By Timothy A.R. Cole
Some years ago, I was on exercise with the British Army in Northern Kenya. We were in a makeshift camp, and each night we could hear the Samburu Tribes people singing, drumming, and celebrating a few hundred yards away in the darkness.
After a few days we arranged to go and be with them. In my mind’s eye, they were dancing around a fire, but when we got there, they were in a circle in the moonlight but there was no fire. The other surprising thing was that I imagined the warriors to be grown men. In fact, it turned out to be like a gathering of the youth fellowship I grew up in.
The warriors were all adolescent boys, the oldest being about 17 and the girls were all between 12 and 14, I would guess. We were welcomed and we stayed, and, somewhat embarrassed, joined in the dancing a little. Warriors in that society are single boys and they only remain warriors until they are married.
We may have been a little embarrassed, but there was something strangely familiar in the whole thing, something that perhaps goes back deep into our genetic past.
Tonight is, of course, Halloween, or All Hallows Eve. We are celebrating All Saints tonight because we are celebrating All Souls tomorrow night at the Requiem. This is permissible because, as most of you know, from early times, the main festivals had vigils the evening before.
Like some other Christian festivals, All Saints was moved to be celebrated at this time of year by Pope Gregory in the ninth century to Christianize an existing Celtic pagan celebration called Sow-win (Samhain).
Perhaps that is what moved in my blood in Kenya all those years ago for my ancestors, and I expect, those of most of us here tonight, gathered at this time, halfway between the Fall Equinox and the Winter Solstice, to welcome the harvest and to usher in the dark half of the year. They would let the fires in their homes die out as they collected the harvest and, once gathered, they would light a community fire with sparks from a wheel that symbolized the sun, and then they would sacrifice animals and take flames from the fire to relight the fires in their homes.
They would then feast for three days and three nights. The Celts were not averse to some serious partying! The Celts believed that the barrier between worlds was at its thinnest on this night, and they prepared offerings that were left outside villages for the dangerous spirits and creatures who might cross over into our world. In the Middle Ages, the tradition of the “Dumb Supper” emerged, in which families would invite their ancestors to dine with them and children would play games to entertain the dead while adults updated the departed on what had happened in the past year. Turnip lanterns (latter pumpkin lanterns) also emerged at this time to help ward off evil spirits that might come near.
As we celebrate All Saints tonight, we enter the Christian vision of the world and eternity. The Church we know here, the Church Militant, the Church in struggle here on earth, is only one part of the equation. Tonight we reflect on the Church Triumphant, the Church that is being established more and more each year, soul by soul and silently her shining bounds increasing, as the procession that leads from this life to the next continues, the Church we refer to in the liturgy each week when we hear the words “with Angels and Archangels and the whole company of heaven.”
In this evening’s Epistle, we hear St. Paul explaining how Christ lifts the eyes of human beings to a new reality. It is one in which we are no longer bound by fear of the dark and the dark forces of the spiritual world that must be appeased and avoided. We are no longer spiritually bound (even if we are still physically so) to the earth and the movements of the sun and the unknown forces that drive the weather and the seasons.
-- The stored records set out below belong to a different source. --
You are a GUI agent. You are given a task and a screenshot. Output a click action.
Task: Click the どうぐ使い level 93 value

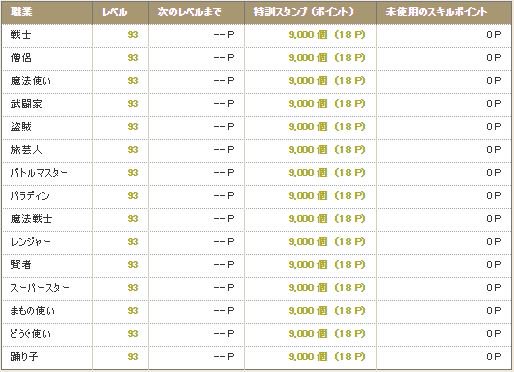coord(133,334)
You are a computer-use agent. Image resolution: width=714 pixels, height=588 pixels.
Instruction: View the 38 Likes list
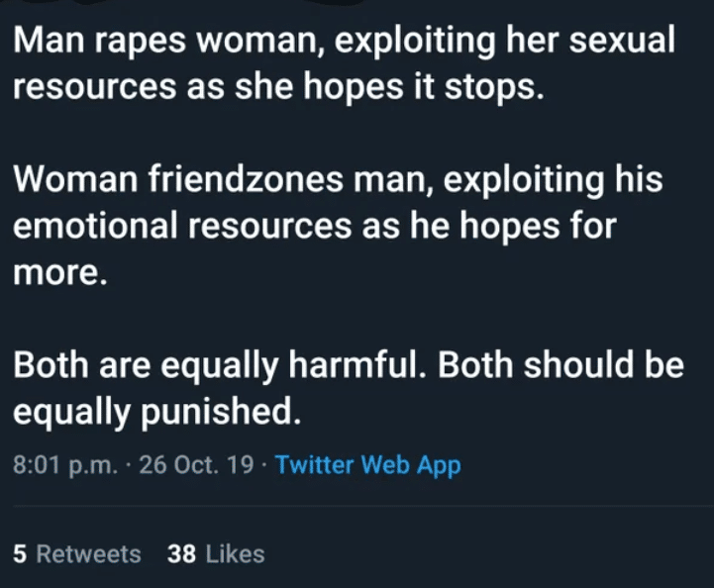pyautogui.click(x=216, y=554)
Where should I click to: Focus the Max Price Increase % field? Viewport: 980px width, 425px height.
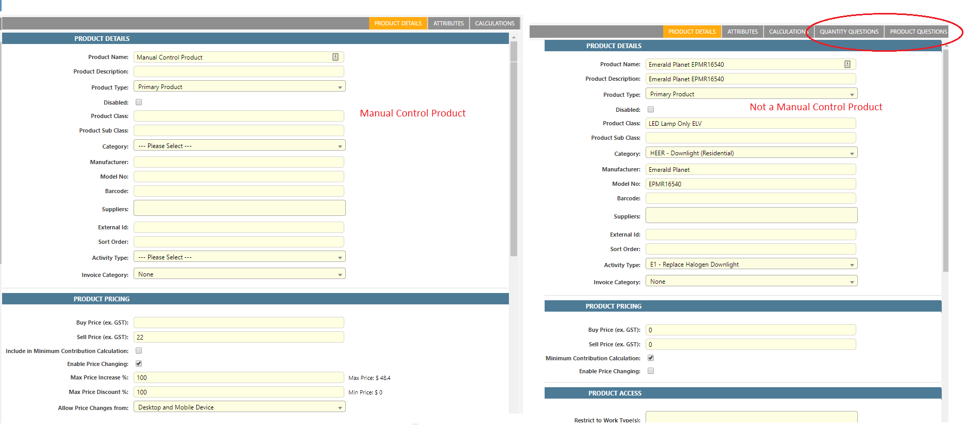239,377
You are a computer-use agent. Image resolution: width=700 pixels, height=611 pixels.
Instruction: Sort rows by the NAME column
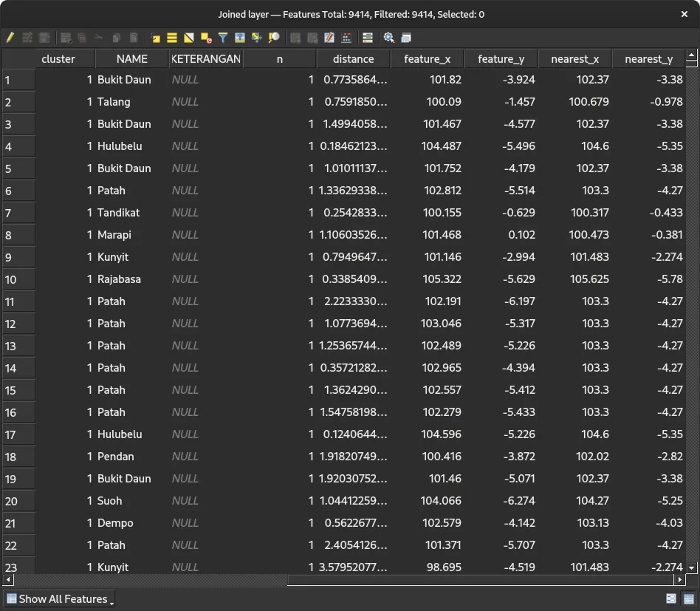pyautogui.click(x=131, y=58)
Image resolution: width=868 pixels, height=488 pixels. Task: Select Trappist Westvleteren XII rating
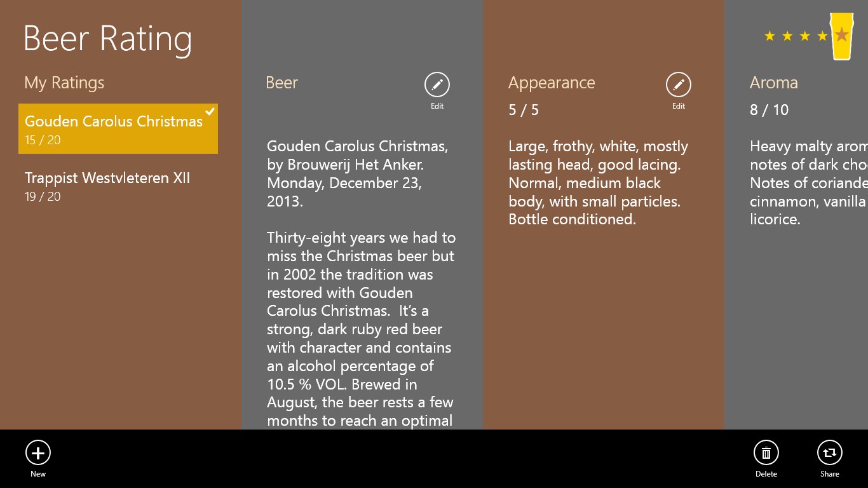pyautogui.click(x=107, y=186)
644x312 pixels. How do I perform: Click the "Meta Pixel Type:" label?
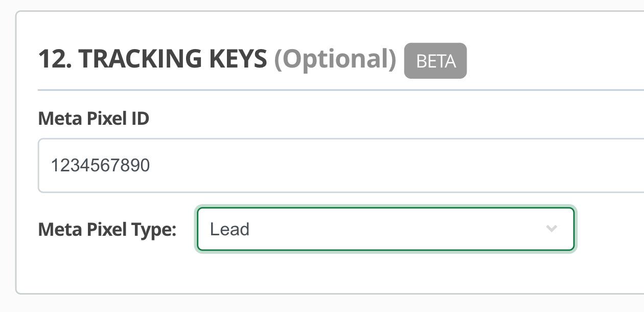click(107, 230)
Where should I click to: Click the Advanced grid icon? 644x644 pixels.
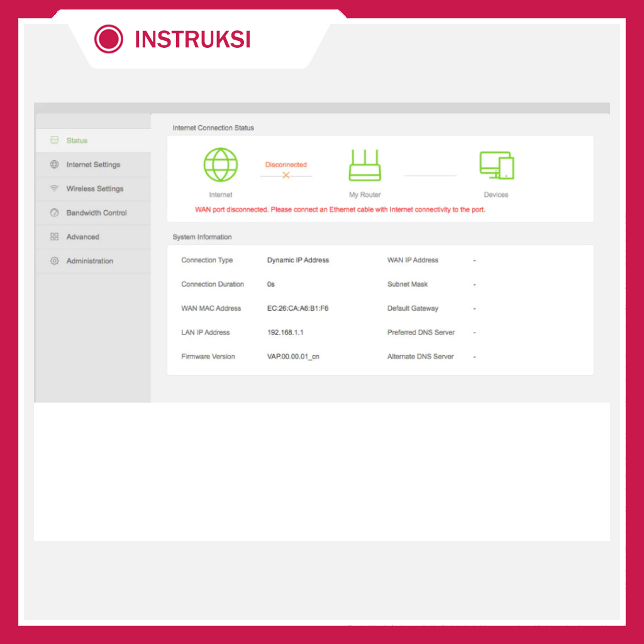click(x=55, y=237)
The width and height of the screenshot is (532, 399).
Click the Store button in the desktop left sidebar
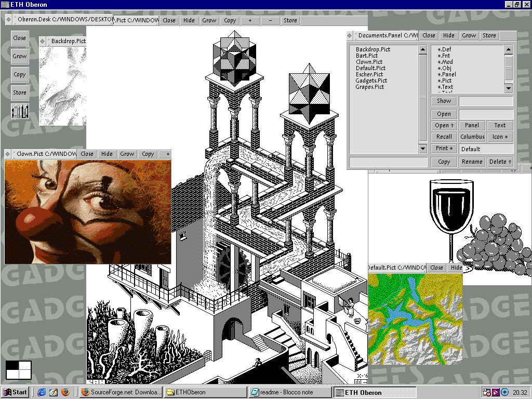20,92
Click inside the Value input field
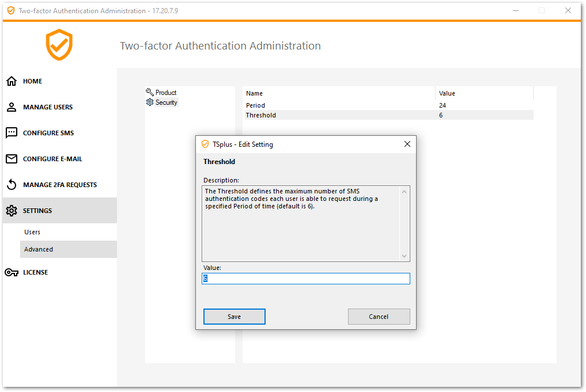The height and width of the screenshot is (392, 586). pyautogui.click(x=305, y=278)
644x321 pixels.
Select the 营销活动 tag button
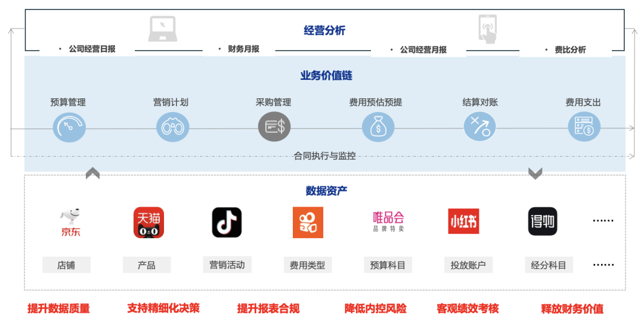click(227, 264)
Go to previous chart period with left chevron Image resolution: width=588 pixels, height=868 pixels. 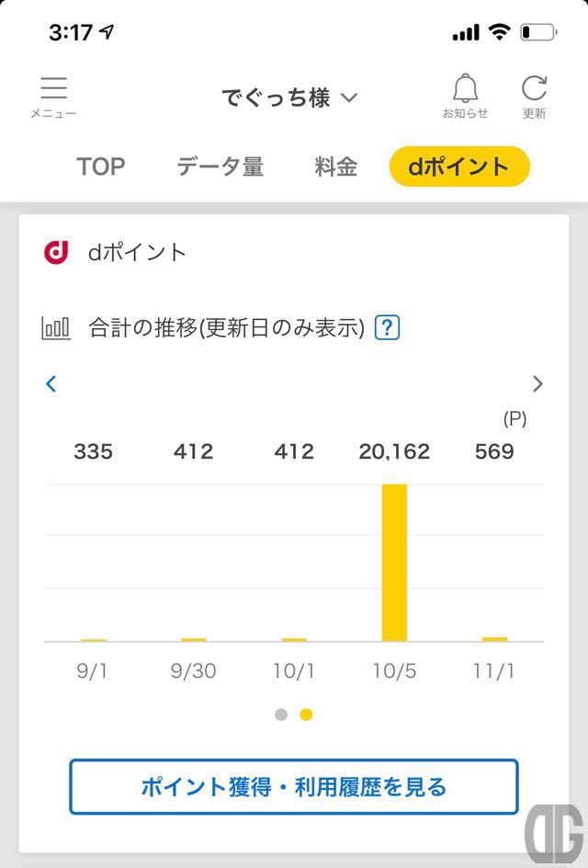click(x=51, y=383)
“God put this power to work in Christ,” says St. Paul, “when he raised him from the dead and seated him at his right hand in the heavenly places, far above all rule and authority and power and dominion, and above every name that is named, not only in this age but also in the age to come.”
Christianity brings freedom from the dominion that held our ancestors in perpetual fear and subjection to forces that appeared to them to hold them utterly at their mercy.
Of course, the ancient patterns are not gone completely. After all, the winter is still coming, the harvest somewhere is being gathered, and, even if we are children of the light, we still know the darkness, and experience the threats of forces that remain beyond our control in our world
We know the same darkness, the same threats, the same subjection to weather accident and chance, but thanks to Christ we see these things from a different perspective. If we are afraid at times, our fear rests upon a profound knowledge of a deeper reality, a reality that does not rely on common victory or a common enemy to unite us. This reality looks not to the light of the moon or of fire or of colored neon lights for solace, but looks to the one true light of God shining in the person of Jesus Christ.
Tonight, we celebrate with the rest, and enjoy the joy and fun of all that goes on around us tonight, but we know that these gestures against the night are only a shadow of the light we come to share here week by week and year by year, a “shadow cast by the one true light that lighteth every man and woman that cometh into the world.” And so we see ourselves not as dancing to distract ourselves from our fears, but as joining the great procession of all the saints that marches from here to there:
But lo! there breaks a yet more glorious day;
The saints triumphant rise in bright array;
The King of glory passes on His way.
From earth’s wide bounds, from ocean’s farthest coast,
Through gates of pearl streams in the countless host,
Singing to Father, Son, and Holy Ghost:
The Rev. Timothy A.R. Cole is rector of Christ Church, Georgetown, in Washington, D.C.